When the first Insidious was released in 2011 it split audiences and critics alike. While many applauded its dedication and commitment to its crazy story – seeing it as brave and original – others saw it as just a little bit too barmy. I was on the side of the former – I found Insidious to be a highly effective, atmospheric horror film which embodied a ton of great aspects, earning its place in the hall of fame for great modern haunted house scare-fests. Insidious 2, on the other hand, was a step in the wrong direction. Trying to be smarter than necessary, it abandoned much of what was enjoyable in the first film and became lost in its own nonsensical story. Needless to say, hopes and expectations were exceedingly low for the third in the franchise, but I am pleased and relieved to say that Chapter 3 is quite brilliant. It’s a welcome return to the genuine frights and chills of the first film and is also a lot lighter on the wacky elements.
Insidious Chapter 3 takes place before the Lambert family’s haunting and tells the story of Quinn Brenner (Scott), a high school girl plagued by a terrifying supernatural entity who seeks help from the psychic Elsie (Shaye). In this chapter we are given an insight in to how Elsie came to reluctantly use her powers, despite being tormented by demons of her own. Both of these two central stories are grounded in feelings of grief, loneliness and loss; the hauntings become manifestations of the character’s yearning for the other side, the side where their missing loved ones lie.
Delving into Elsie's story was a great decision. Arguably one of the best characters in Insidious, she must have lot of ghostly stories to tell and it's thoroughly satisfying to get an insight in to her life. The terrors she feels and the heartbreak she has gone through are nicely weaved in to the story and work very well as a parallel to Quinn's story.
Chapter 3 is successful as it tries to create a heartfelt feature that an audience can easily associate with. As a main character, Quinn is a smart girl whose intentions and actions are never less than understandable. She is a good horror heroine, a symbol of purity and goodness, someone who seeks the truth and is punished for doing so. Many horror films are rooted in similar ideas and follow characters who desperately try to make contact with their passed loved ones and Chapter 3 is an effective addition to this genre. The film manages to be equally as scary as it moving, with the haunted horrors working well as an intense background to the sorrowed stories that are at the forefront of the film. There are moments when Chapter 3 moves from being relentlessly frightening and genuinely chilling to poignant.

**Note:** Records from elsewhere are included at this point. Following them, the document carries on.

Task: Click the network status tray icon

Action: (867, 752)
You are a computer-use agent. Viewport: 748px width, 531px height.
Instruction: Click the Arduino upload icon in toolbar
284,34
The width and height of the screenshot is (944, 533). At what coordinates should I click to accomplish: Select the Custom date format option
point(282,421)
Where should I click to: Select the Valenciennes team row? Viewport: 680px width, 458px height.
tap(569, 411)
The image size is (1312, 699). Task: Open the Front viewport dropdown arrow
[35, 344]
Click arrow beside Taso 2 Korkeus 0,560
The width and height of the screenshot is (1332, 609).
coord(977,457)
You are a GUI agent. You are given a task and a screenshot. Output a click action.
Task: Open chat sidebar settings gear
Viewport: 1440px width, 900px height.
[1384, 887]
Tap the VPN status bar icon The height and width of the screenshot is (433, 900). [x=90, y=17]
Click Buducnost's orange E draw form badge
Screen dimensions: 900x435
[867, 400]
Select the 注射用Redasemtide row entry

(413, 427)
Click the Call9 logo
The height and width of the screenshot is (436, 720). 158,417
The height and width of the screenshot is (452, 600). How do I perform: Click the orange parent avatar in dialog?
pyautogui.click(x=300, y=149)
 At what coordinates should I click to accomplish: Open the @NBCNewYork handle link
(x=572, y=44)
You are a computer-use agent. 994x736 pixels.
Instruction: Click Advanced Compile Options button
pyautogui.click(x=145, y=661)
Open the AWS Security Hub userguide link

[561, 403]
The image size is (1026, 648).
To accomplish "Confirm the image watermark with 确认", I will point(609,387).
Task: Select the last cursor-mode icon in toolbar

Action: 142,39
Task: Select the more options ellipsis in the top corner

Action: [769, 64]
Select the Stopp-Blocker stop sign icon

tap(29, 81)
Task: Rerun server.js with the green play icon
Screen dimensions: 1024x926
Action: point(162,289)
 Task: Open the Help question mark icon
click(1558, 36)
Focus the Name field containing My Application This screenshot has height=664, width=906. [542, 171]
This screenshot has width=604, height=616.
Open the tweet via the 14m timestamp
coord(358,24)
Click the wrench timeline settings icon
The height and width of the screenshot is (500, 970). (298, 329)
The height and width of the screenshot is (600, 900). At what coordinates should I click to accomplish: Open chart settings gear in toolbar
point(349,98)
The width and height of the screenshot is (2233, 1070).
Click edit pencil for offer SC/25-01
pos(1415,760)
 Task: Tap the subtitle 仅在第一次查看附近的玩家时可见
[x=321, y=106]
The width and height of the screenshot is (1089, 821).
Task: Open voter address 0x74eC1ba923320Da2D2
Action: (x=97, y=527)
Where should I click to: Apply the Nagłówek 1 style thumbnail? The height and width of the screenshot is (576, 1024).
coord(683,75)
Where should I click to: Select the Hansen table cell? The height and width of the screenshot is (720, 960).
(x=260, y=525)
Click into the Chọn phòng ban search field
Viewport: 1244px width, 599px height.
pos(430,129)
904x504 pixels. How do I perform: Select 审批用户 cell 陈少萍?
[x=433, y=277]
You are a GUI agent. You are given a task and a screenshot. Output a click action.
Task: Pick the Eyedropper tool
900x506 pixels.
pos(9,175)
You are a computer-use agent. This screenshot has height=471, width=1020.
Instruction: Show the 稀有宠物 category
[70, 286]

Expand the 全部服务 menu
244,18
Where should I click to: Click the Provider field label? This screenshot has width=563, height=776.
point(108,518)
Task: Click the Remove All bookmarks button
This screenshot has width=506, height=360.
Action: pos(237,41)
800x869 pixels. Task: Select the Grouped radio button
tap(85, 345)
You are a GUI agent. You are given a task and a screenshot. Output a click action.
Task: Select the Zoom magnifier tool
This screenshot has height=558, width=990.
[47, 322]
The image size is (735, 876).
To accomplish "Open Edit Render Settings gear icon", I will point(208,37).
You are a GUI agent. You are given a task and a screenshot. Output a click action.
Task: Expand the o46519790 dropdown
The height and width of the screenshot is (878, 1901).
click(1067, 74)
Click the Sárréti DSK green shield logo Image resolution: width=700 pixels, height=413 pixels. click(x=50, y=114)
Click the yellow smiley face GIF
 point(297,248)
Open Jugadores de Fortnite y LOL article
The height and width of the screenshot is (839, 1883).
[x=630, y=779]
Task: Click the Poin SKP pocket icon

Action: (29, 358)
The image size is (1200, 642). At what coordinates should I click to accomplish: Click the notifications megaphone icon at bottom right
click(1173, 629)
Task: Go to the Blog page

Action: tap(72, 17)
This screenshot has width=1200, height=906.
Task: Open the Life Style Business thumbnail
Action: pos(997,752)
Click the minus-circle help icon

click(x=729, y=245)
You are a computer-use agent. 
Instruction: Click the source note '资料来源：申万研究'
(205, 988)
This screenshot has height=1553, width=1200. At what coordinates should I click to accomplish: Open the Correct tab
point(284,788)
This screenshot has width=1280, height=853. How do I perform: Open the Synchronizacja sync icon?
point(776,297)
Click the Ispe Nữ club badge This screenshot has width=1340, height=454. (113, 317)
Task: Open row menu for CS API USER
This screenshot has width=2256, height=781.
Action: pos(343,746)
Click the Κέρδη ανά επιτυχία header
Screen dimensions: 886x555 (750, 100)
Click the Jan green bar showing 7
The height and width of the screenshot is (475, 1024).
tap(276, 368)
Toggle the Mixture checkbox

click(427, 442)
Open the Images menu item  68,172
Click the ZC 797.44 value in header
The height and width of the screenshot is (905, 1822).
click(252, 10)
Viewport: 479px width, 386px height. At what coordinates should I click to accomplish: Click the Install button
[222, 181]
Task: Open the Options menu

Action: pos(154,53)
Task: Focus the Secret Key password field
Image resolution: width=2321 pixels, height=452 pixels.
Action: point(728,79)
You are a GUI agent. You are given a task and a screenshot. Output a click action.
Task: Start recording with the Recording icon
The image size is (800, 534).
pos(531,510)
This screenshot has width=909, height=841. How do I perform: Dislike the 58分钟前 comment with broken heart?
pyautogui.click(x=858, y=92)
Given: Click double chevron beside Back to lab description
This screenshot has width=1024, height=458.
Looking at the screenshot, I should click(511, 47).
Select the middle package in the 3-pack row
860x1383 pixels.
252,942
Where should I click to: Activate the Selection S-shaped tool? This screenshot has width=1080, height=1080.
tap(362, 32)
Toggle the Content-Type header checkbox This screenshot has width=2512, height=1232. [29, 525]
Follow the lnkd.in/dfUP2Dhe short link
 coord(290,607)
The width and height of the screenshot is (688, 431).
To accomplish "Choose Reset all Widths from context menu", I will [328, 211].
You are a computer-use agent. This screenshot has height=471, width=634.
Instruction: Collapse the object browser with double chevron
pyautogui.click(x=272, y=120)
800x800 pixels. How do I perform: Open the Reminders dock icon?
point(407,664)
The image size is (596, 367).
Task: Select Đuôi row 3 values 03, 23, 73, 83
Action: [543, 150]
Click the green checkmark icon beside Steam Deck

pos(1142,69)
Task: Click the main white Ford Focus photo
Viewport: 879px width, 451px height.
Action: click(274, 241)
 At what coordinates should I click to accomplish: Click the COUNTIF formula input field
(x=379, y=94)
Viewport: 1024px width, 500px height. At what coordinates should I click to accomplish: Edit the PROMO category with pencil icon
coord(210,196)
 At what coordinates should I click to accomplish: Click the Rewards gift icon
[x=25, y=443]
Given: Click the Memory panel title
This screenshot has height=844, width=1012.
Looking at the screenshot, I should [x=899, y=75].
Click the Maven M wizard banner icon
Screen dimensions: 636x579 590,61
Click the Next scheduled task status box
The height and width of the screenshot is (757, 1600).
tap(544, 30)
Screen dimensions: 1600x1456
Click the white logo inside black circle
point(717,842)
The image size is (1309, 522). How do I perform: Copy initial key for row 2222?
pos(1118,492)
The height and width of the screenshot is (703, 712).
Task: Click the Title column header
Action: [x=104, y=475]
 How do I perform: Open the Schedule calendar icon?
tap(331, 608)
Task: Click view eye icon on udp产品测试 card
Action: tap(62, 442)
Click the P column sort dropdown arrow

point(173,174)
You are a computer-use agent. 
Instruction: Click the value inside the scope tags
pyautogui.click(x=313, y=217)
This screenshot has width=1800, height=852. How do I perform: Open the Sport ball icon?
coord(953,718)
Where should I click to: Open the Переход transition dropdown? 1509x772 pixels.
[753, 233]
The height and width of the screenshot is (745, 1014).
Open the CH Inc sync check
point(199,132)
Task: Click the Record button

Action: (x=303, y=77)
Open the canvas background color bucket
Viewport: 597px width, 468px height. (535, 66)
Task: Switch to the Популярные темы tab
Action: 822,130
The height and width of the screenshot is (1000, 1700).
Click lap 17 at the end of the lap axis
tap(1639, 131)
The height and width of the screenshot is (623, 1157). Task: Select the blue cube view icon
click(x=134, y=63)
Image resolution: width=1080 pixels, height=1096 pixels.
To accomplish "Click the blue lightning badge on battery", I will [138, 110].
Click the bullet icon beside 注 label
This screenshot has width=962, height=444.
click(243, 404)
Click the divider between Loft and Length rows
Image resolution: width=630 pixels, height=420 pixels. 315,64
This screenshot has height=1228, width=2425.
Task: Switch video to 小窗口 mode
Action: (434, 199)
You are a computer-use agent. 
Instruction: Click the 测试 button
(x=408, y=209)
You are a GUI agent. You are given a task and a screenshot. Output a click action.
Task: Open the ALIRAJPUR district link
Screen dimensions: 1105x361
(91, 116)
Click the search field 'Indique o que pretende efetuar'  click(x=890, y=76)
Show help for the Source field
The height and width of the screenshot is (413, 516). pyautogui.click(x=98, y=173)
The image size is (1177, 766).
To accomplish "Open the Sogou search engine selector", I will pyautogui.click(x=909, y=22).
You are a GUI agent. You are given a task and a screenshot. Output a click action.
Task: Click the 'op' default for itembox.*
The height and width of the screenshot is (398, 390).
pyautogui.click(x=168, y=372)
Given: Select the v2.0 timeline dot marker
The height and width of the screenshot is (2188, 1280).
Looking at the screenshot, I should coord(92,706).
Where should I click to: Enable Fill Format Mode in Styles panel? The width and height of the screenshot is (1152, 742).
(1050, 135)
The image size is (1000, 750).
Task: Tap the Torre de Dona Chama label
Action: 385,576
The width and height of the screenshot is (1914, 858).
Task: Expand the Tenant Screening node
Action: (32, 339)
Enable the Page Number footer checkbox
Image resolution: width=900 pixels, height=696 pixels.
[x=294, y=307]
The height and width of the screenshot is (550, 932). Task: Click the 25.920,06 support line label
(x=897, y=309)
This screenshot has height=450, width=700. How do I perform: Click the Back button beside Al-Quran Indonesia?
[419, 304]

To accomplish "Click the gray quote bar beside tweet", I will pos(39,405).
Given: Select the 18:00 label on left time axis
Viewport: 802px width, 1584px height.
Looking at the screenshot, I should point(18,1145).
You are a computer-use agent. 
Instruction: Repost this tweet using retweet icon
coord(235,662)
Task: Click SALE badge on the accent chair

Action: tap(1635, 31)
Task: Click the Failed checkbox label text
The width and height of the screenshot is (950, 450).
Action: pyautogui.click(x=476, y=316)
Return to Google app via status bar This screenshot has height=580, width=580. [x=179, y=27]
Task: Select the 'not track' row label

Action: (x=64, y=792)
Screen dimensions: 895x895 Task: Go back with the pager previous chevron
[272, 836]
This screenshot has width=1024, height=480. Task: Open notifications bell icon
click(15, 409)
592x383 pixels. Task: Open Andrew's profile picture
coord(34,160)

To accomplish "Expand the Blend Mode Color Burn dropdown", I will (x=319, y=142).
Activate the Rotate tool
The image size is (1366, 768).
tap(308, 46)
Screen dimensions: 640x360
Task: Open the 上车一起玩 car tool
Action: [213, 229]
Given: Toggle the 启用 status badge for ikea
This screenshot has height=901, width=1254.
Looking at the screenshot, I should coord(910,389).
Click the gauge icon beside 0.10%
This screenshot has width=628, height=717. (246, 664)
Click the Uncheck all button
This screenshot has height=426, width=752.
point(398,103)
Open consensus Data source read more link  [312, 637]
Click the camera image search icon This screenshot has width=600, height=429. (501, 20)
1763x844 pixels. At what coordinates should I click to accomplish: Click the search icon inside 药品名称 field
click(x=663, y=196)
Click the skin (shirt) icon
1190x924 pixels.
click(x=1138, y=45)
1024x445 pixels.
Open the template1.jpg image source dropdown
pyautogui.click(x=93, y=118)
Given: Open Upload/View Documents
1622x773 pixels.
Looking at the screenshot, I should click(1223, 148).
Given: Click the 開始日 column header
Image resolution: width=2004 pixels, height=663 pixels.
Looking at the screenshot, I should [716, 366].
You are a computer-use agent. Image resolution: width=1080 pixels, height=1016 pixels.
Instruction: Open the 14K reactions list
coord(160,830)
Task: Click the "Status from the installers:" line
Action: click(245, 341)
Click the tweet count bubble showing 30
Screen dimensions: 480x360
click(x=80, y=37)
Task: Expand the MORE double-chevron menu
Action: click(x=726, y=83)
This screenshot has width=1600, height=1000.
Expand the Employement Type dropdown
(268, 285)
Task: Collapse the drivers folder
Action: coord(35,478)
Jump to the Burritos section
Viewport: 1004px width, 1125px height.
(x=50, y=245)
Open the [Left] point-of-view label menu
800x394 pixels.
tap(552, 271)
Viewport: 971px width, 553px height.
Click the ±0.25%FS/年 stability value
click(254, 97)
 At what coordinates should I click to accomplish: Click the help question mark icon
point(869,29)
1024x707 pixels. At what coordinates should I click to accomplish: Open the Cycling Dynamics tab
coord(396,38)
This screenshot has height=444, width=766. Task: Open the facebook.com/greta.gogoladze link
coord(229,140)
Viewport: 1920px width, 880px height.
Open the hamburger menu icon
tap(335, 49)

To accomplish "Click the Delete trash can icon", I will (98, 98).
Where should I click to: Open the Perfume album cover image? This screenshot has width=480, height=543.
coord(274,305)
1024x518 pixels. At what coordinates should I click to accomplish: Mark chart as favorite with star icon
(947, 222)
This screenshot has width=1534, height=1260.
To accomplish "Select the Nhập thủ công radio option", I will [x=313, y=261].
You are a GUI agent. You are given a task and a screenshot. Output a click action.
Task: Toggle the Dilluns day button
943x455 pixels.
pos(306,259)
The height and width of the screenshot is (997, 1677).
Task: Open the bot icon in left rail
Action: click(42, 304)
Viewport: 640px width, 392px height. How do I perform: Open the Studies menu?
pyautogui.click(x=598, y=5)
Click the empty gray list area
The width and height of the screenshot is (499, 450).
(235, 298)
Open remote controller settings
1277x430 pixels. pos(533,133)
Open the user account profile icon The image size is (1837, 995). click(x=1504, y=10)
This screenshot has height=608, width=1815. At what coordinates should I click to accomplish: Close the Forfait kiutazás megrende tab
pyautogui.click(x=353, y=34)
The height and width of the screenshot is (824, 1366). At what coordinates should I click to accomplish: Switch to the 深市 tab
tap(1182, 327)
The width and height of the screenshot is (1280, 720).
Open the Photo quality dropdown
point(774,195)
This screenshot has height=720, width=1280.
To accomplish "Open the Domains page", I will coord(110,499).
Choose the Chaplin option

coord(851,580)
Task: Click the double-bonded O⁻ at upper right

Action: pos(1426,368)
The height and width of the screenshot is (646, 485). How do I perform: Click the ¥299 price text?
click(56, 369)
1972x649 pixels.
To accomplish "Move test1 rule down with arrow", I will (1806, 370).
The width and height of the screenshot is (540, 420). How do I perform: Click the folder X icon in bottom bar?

If we were to remove the supernatural elements of the film, it would be a heart-breaking story of a girl trying to kindle a relationship with her father. Familial relationships – particularly that of the father and son - were a key theme Insidious was concerned with. Here, we have an alteration which sees the father and daughter relationship explored, but also the mother-daughter. In a similar vein as Poltergeist (the original of course -sigh-) it is the mother who is the true key to restoring this family to normality.
The dread-ridden atmosphere conjured in Insidious returns with a bang, with the beautifully dark, stylised The Further delved in to once more. Technically and visually this is stunning to look at. The camera sweeps over the scenes with elegance and the Insidious red, harsh lighting and jarring music returns with a wonderfully transfixing, and genuinely chilling, quality. Just like the previous films it is a downright spooky place, filled with horrors that lurk within your nightmarish imagination. The film's obsession with sound to create tension and unease works perfectly, and there are many moments that will leave you on the edge of your seat. Some of the frights feel cheap and repetitive – we've seen similar scares in the previous instalments – but Chapter 3's ability to petrify can't really be denied. There are scenes of unbearable tension, which are made worse as Quinn can't run away – after being in a car accident she is restricted to a wheelchair. This restricts the film from presenting moments seen in stereotypical horror films; there's no running up the stairs or out the door for Quinn, she is literally at the mercy of her haunting – physically and emotionally. There is a total breakdown of the protagonist which is terrifying, which not only heightens the fear the audience will feel – but propels us in to the story and helps us feel even more for her character. It's an effective touch which delivers a lot of fantastically startling scenes, many that will haunt you past your waking hours.
All in all, I'm a massive fan of this third entry in to the Insidious franchise and I really hope we get to see more. However It's difficult to imagine Insidious without the Lambert family, but director Leigh Whannel does a marvellous job. It's an impressive debut that may not reach the heights of the first film, despite trying its damnedest, but it is a vast improvement on the second film. It's definitely not without problems and the film's element of surprise and unpredictability could be brought in to question. However, as the third in the series it does well to keep the spirit and quality of what made Insidious so enjoyable, but it is also able to stand on its own two feet with just enough freshness and individuality to give it its own identity. Insidious: Chapter 3 is a downright spooky, chilling and all-round entraining endeavour that should certainly please horror fans.